Neue normative Fragen – Die Zukunft des Homo sapiens

Vom Menschen geschaffene digitale Technologien beeinflussen und verändern nicht nur den Planeten irreversibel, sondern auch den Menschen und die vorherrschenden Menschenbilder. Das Verhältnis von Mensch, Maschine und Umwelt ist dabei dynamisch, denn alle drei Komponenten sind durch Technik als Menschenwerk veränderlich. So entstehen fundamentale ethische Fragen, die gesamtgesellschaftlich erörtert werden müssen.

Der WBGU empfiehlt:

  • Forschungsethik, Datenschutz und Abschaltmöglichkeit bei Gehirn-Computer-Interfaces und Gehirn gesteuerten Neuroprothesen verankern: Hier besteht dringender Handlungsbedarf, da unabhängig vom Entwicklungsstand bereits heute digital ansteuerbare Prothesen und Implantate zu kurativen Zwecken eingesetzt werden. Entgegen der heute zumeist üblichen Praxis sollten Verschlüsselung oder Abschaltfunktionen zwingend vorgesehen werden.
  • Zulassungsstandards und „Frühwarnsysteme“ für Produkte und Dienstleistungen im Bereich der Mensch-Maschine- Interaktion: Es sollte eine Kennzeichnungspflicht für Kommunikation mit einem maschinellen „Gegenüber“ etabliert werden. Aufgrund der potenziell weitreichenden Folgen für die psychische Integrität sollten zudem generell für sozio-technische Innovationen, d. h. Produkte und Dienstleistungen im Zusammenhang mit Mensch-Maschine-Interaktion, entsprechende Zulassungsstandards festgelegt werden. Weiterhin sind eine neue, stärker antizipierende Technikfolgenabschätzung sowie Frühwarnsysteme im Hinblick besonders verletzliche Zielgruppen zu entwickeln.
  • Verständnis zum Verhältnis „Mensch – Maschine – Umwelt“ kontinuierlich anpassen: Als Voraussetzung für Transparenz des technischen Entwicklungsstands und seiner Potenziale wie Risiken ist ein kontinuierliches Monitoring der technischen Entwicklungen, insbesondere zu Mensch-Maschine-Interaktionen und Schnittstellen nötig. Zudem ist zur kritischen und verantwortungsbewussten Antizipation künftiger Potenziale und Risiken technologischer Entwicklungen im Vergleich zu einem einseitig technologieorientierten ein breiteres Zukunftsverständnis nötig.
  • Flankierend zur auszubauenden Bildung für digitale Mündigkeit sollten auch in der Wissenschaft selbst die Grundlagen im Sinne von Zukunftsforschung, Prognose und Technikwandel weiterentwickelt werden.
  • Effektive und inklusive Diskursarenen schaffen: Zur Diskussion digitalethischer Themen im Kontext eines breiten Nachhaltigkeitsverständnisses sollten „Diskursarenen“ aufgebaut werden. Diese sollten Wissenschaft, Politik, Wirtschaft und potenzielle Nutzer*innen mit einbeziehen.
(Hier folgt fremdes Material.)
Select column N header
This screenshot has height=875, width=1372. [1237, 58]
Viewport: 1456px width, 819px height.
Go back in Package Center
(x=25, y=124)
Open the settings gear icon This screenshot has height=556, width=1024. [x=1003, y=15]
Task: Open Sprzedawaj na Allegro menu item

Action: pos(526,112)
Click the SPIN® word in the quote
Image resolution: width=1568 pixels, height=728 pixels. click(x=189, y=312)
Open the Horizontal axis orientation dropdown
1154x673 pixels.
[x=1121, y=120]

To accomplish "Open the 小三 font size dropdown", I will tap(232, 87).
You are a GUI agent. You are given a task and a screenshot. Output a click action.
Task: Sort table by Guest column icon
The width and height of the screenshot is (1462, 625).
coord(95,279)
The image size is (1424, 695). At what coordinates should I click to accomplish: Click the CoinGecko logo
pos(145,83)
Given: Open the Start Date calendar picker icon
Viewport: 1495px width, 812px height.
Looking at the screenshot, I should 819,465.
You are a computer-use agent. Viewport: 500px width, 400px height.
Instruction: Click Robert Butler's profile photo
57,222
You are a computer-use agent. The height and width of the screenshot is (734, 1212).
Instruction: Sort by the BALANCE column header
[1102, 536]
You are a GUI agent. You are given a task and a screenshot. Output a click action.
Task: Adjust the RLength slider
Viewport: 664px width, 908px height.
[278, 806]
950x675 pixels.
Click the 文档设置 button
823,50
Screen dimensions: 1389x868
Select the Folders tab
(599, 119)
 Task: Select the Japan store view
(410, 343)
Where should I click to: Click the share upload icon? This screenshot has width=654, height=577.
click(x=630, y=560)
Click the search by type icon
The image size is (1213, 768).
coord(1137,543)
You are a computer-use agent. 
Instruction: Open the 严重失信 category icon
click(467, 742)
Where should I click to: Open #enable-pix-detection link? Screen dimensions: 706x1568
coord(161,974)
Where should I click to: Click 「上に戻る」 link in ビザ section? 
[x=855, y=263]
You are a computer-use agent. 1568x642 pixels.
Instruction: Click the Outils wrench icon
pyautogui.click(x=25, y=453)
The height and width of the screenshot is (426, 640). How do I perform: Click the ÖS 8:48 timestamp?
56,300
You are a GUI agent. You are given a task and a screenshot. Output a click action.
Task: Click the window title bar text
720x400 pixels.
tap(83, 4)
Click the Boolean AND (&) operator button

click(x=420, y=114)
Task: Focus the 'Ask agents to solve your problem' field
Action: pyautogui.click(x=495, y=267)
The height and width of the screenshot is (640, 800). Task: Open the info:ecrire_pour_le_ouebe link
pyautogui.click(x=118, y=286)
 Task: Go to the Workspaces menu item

Tabelle 1 Weiterentwicklung des deutschen Forschungssystems zur Darstellung der Herausforderungen der digitalen Transformation im Anthropozän.

Forschungsempfehlungen

Das deutsche Wissenschaftssystem sollte sowohl strukturell als auch programmatisch weiterentwickelt werden, um das für digitalisierte Nachhaltigkeitsgesellschaften benötigte Wissen zu erarbeiten, bereitzustellen und die Rolle der Wissenschaft als Diskurs- und Reflexionsraum zu stärken. Wichtig sind dafür sowohl eine „Transformationsforschung“, welche versucht, die Bedeutung der Digitalisierung für fundamentale gesellschaftliche Veränderungsprozesse besser zu verstehen, als auch eine „transformative Forschung“, die mit ihren Forschungsergebnissen Transformationsprozesse zu einer nachhaltigen Entwicklung anstößt und mit katalysiert (WBGU, 2011: 23f.). Der Beitrag der Wissenschaft liegt sowohl darin, entsprechende Diskurse anzuregen und diese fachlich zu fundieren als auch darin, neue Technologien für eine digitalisierte Nachhaltigkeit zu erarbeiten und sie für die Anwendung vorzubereiten. Tabelle 1 gibt einen Überblick über die Impulse, die der WBGU zur Weiterentwicklung grundlagenorientierter und angewandter Forschung, bestehender Forschungsprogramme wie auch für eine nachhaltige Digitalisierung in der Wirtschaft vorschlägt. Diese werden im Folgenden näher erläutert.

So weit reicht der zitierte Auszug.